- TASK TO COMPLETE -
The answer must consist solely of the lines from the one containing "915x544 pixels. How" through the last line of the records below, repeated exactly, with all pictures omitted.

Top of PROVIDED RECORDS

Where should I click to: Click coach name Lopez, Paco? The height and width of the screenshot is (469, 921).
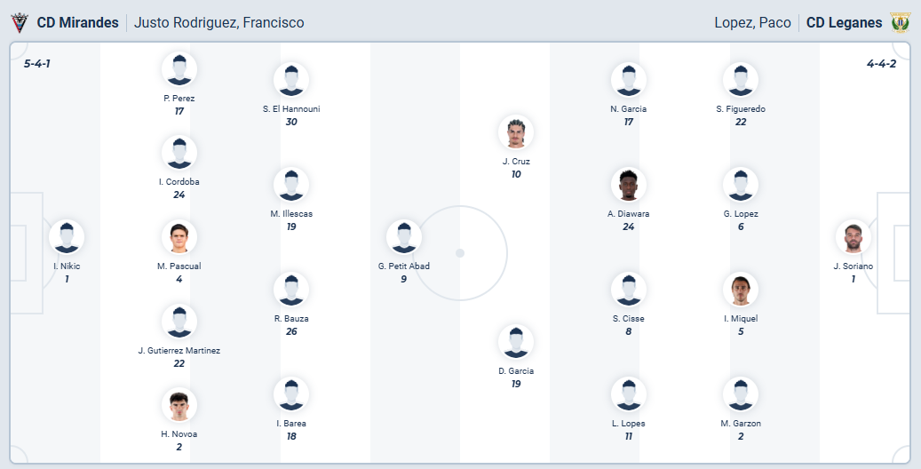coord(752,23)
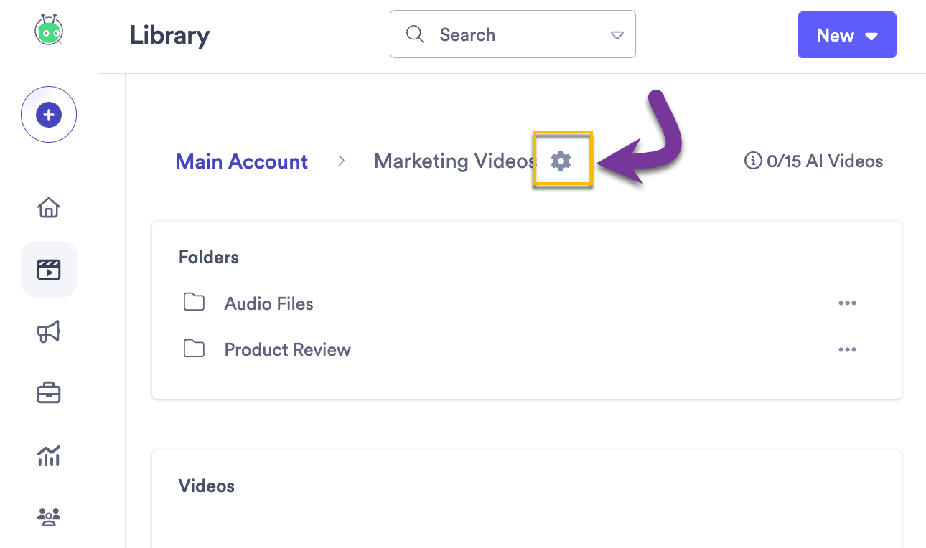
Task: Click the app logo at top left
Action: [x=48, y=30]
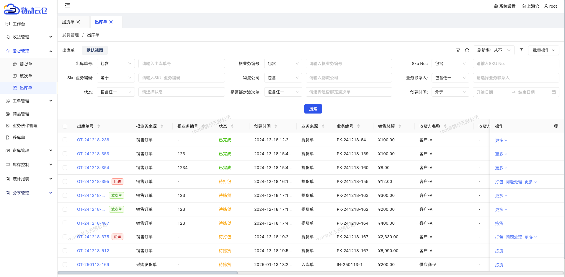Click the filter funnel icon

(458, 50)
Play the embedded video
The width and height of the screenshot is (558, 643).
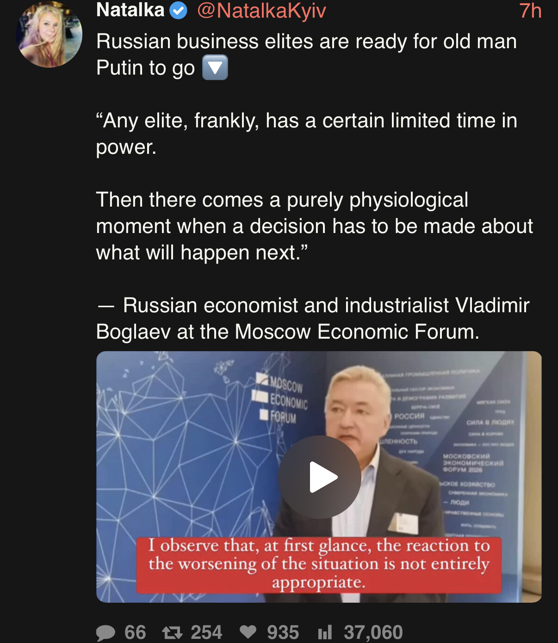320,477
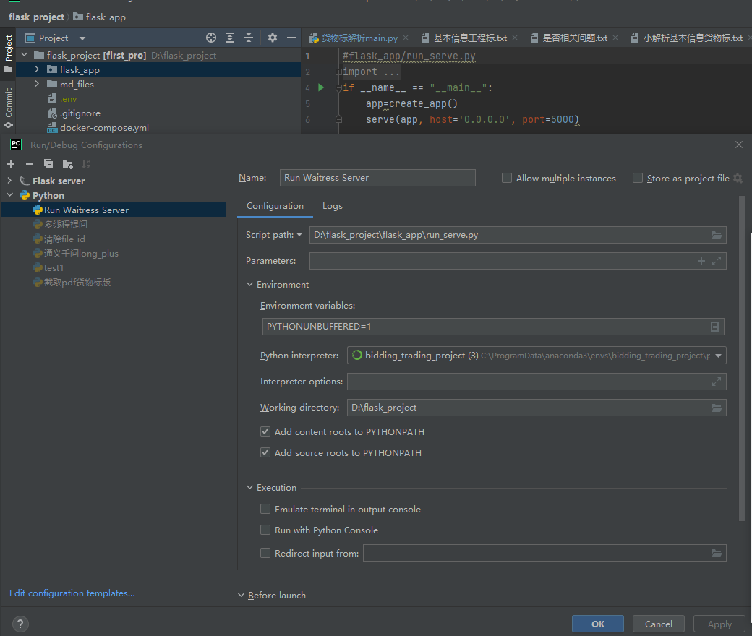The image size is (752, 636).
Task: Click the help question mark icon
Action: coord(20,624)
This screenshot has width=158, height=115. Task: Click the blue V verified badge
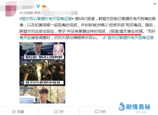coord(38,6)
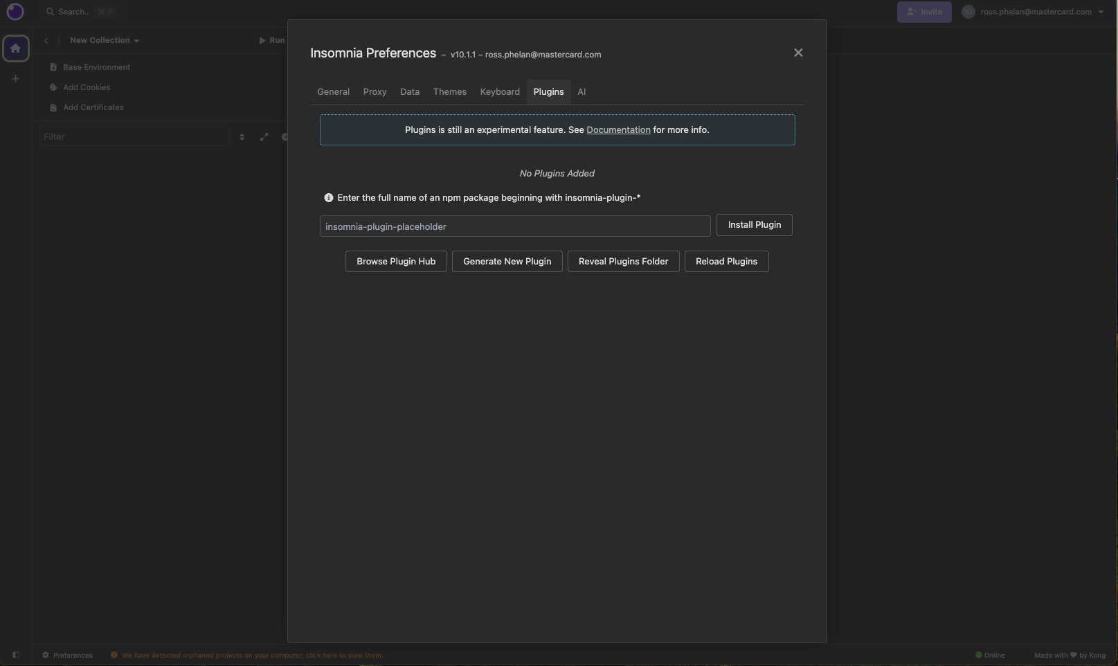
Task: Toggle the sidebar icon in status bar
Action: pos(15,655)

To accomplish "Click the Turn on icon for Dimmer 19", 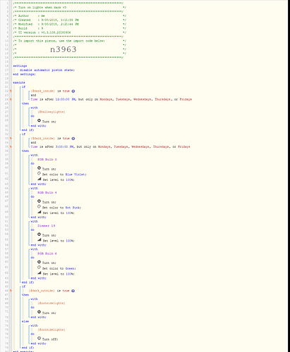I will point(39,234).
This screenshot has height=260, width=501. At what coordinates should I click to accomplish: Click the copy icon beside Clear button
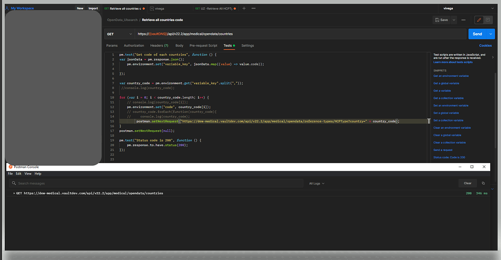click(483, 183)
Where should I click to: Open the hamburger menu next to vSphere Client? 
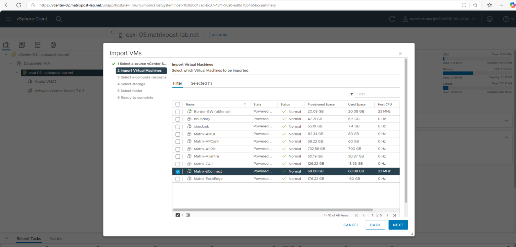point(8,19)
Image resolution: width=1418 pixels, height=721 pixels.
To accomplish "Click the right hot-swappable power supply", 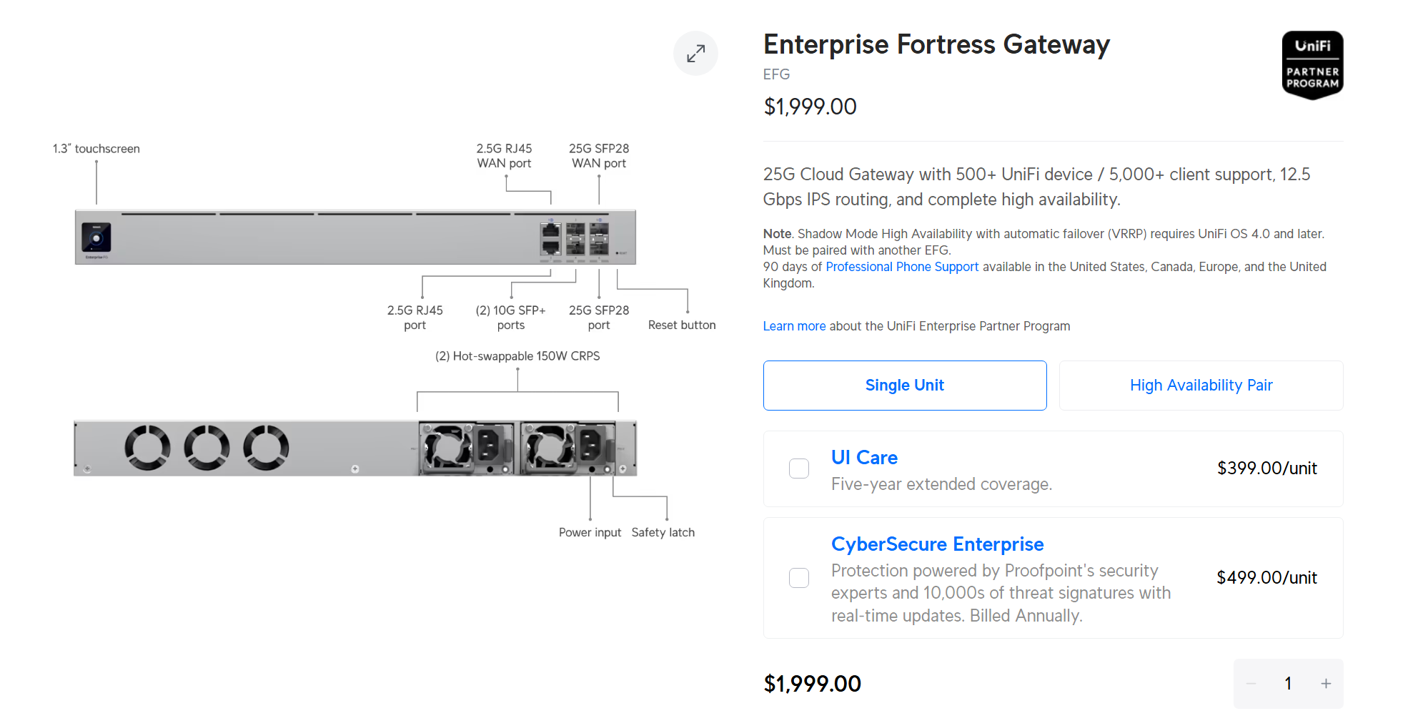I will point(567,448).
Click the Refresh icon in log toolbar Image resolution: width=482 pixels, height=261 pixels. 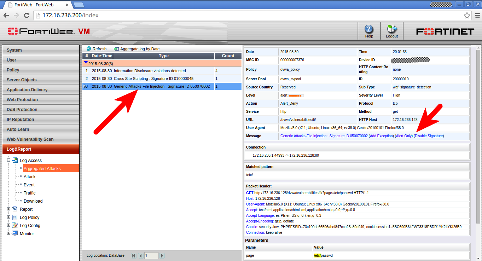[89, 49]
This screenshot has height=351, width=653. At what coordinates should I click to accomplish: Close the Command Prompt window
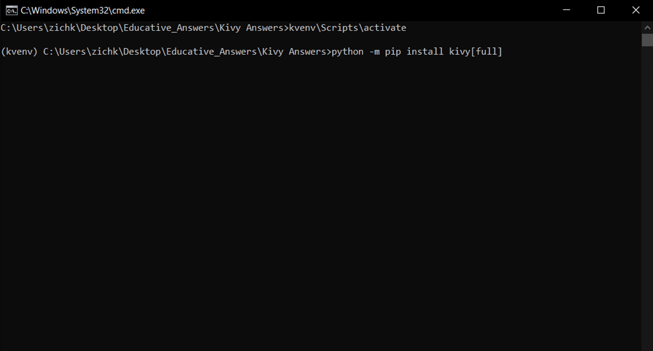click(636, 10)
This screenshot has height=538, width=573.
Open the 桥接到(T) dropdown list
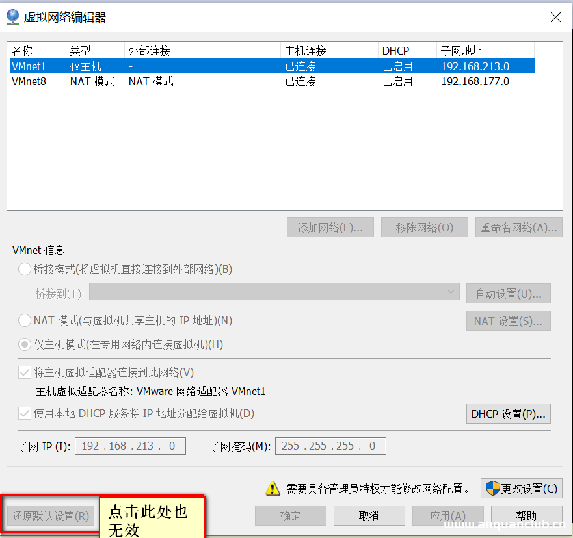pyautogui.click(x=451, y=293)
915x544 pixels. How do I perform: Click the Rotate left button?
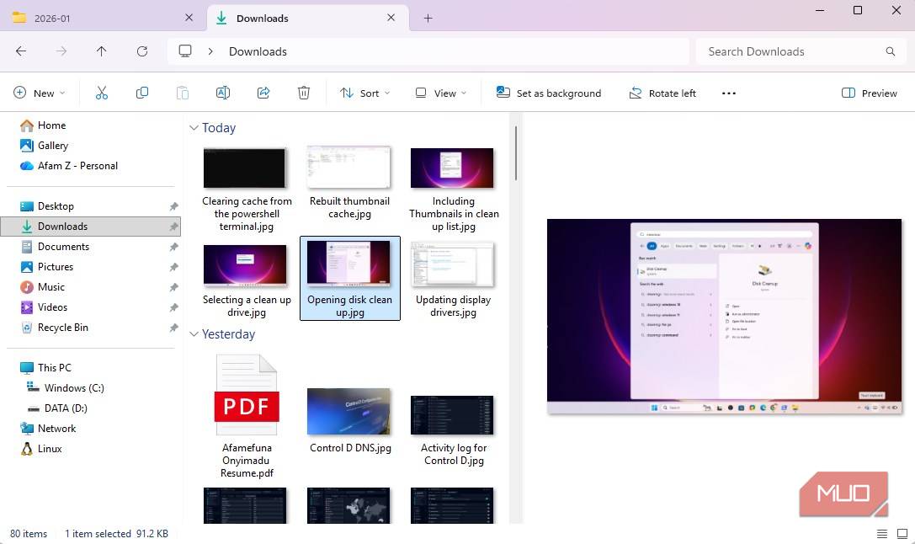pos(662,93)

Bottom of PROVIDED RECORDS

- SOLUTION BELOW -
915x544 pixels. How do I perform: Click the Rotate left button?
pos(662,93)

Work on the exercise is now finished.